It sounds incredible that we are even asking that question here in the 21st century, in a country that is one of the world leaders in research in science and technology, but Trump has made it scarily relevant. His pick for the office of management and budget is a guy who thinks the funding of science might belong on the chopping block.
President-elect Donald Trump recently picked Rep. Mick Mulvaney of South Carolina to head the White House’s Office of Management and Budget. Like many of Trump’s other Cabinet nominees, Mulvaney seems to have a disturbingly low opinion of science.
In a stunning September 9 Facebook post (that’s since been deleted but is still cached), Mulvaney asked,
… what might be the best question: do we really need government funded research at all.
That was in the context of a discussion about funding programs to deal with the Zika virus. What Mulvaney argued was nonsensical and self-defeating: there had been studies that found the etiology of Zika-induced birth defects to be complex and variable (there have since been studies that showed a stronger and more consistent association), so he’s arguing that maybe we don’t need more scientific studies at all? This is a close-your-eyes-and-maybe-it-will-all-go-away approach. We don’t run away from complexity. We don’t expect that interactions in biology will be simple and clear and 100% reproducible.

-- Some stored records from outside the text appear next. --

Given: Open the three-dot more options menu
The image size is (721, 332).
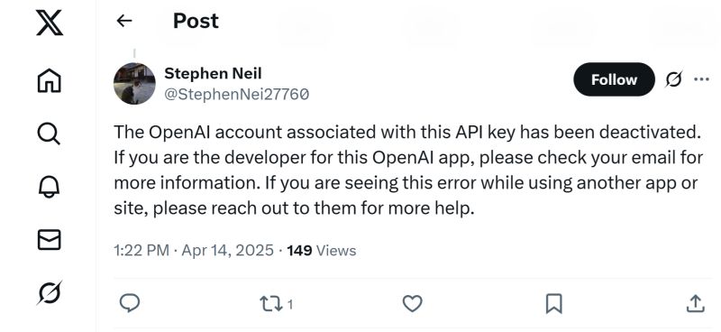Looking at the screenshot, I should tap(701, 79).
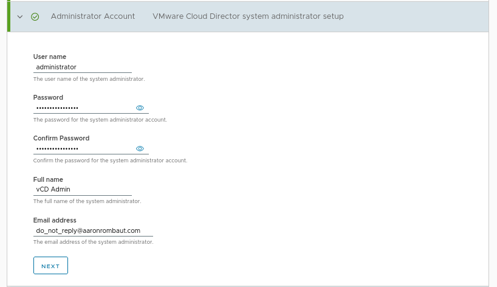Image resolution: width=497 pixels, height=287 pixels.
Task: Select the Email address input field
Action: pos(92,230)
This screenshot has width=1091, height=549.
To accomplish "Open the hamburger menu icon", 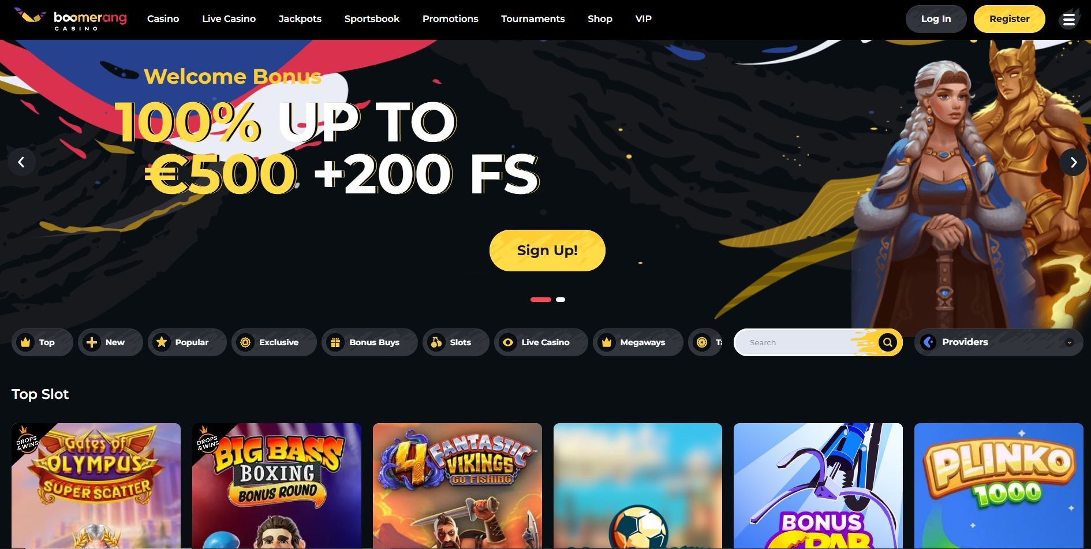I will click(x=1069, y=20).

This is also a matter of public health, rather than profit. We also don’t expect that the biomedical industry will, out of the kindness of their hearts, fund research on a low-frequency but tragically serious disease, nor are pharmaceutical companies, for instance, usually much concerned with public health measures to control disease vectors. This is exactly the kind of research that needs government funding — unprofitable, requiring multi-disciplinary approaches, with a need to work out basic mechanisms.
And that’s what compels Mulvaney to question the utility of government-funded research. I wonder what he thinks of Drosophila and zebrafish work?